What happened you ask? Life happened. I am an only child,
raised by an older parent, who had a stroke out of nowhere and WHAM I’m adulting
all over the place. I was a newly married woman dreaming of fun trips, married
couple dates, monogram stationary and of course lots of dinner parties. Then my
parent, my foundation, lost her balance and it was up to me to right her world.
In the blink of an eye I was a home owner, two car insurance paying, making
medical and financial decisions for two households, paying fines because I forgot
to cut the lawn, performing costly maintenance on a home that I had not
budgeted for nor anticipated in paying for. In the mist of this, G-d saw the
need to put my husband and me in the position to adopt our son while being
pregnant with our first naturally born child and two years later with our third
child. Yipes! In the mist of all this, I began to lose direction. I couldn’t
see where my life was going or where I wanted it to go. All I knew is that I was
falling off track and I needed to get back or lose myself completely.
I was no longer bright and cheerful, there was no joy, hope
or love in the world. Only stark reality framed by a faded gray hue. What was
there to always be pleasant about? To always smile for? I couldn’t see through
the fog. The days were endlessly the same; wake, kids, work, check on mom,
kids, sleep – repeat. Where was my life, where was my purpose, where had I
gone?
I still haven’t found it, if I want to be honest. That one
glorious thing that gives my life complete meaning. But is it just one thing?

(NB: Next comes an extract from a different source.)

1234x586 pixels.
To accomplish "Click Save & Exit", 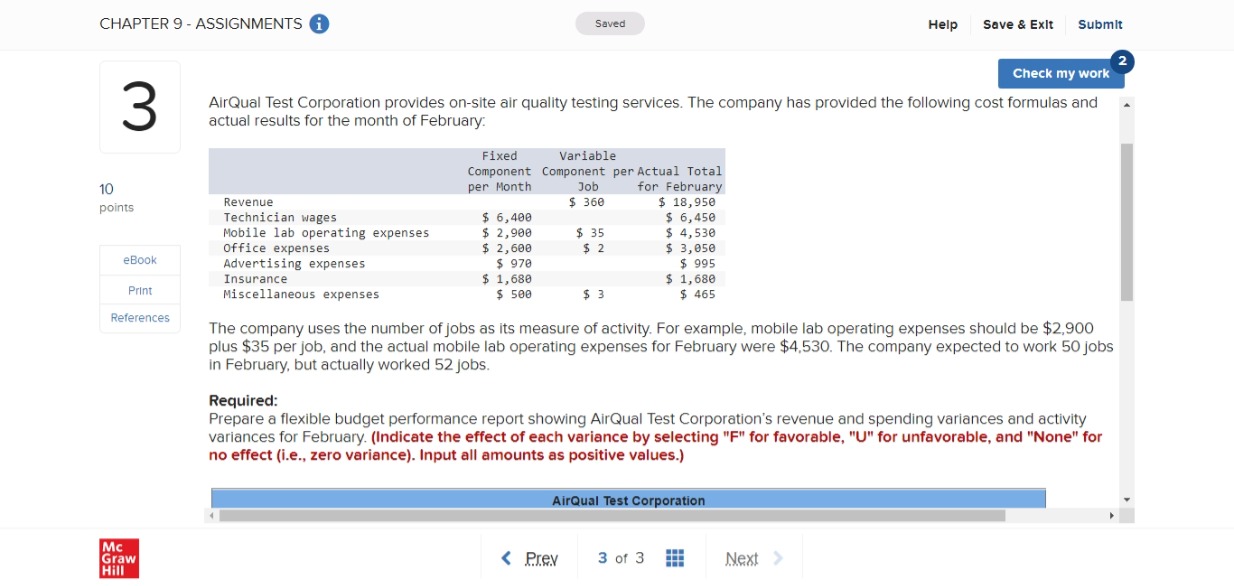I will coord(1019,24).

As I stated earlier I am still a golden beam of sunshine whose friends groan at
the ooze of optimism that flows from my lips, but on a much toned down level. I
know now that the world is not all rainbows and unicorns, that there are some
very dark spots to this thing we call life. But there are also some very bright
light filled parts: when my mother spoke for the first time after six months of
silence after her stroke, the moments my children say I Love You (unasked), when
everything at work falls into place, opening a new book and losing myself for
an hour or two (nap times), having the time to blog, my show! These are a few
of a thousand of things that gives my life completion.
I still feel adrift, without direction, yet I feel like the
fog is starting to clear. I feel that by focusing on rebuilding my faith, I am
starting to rebuild me. Like a lot of people I made New Year Resolutions, have
become more organized spiritually and physically. I’m starting to get to know
the person I have become and connecting her with the person I once knew me to
me. Growing up is so hard, but I’ve got snacks!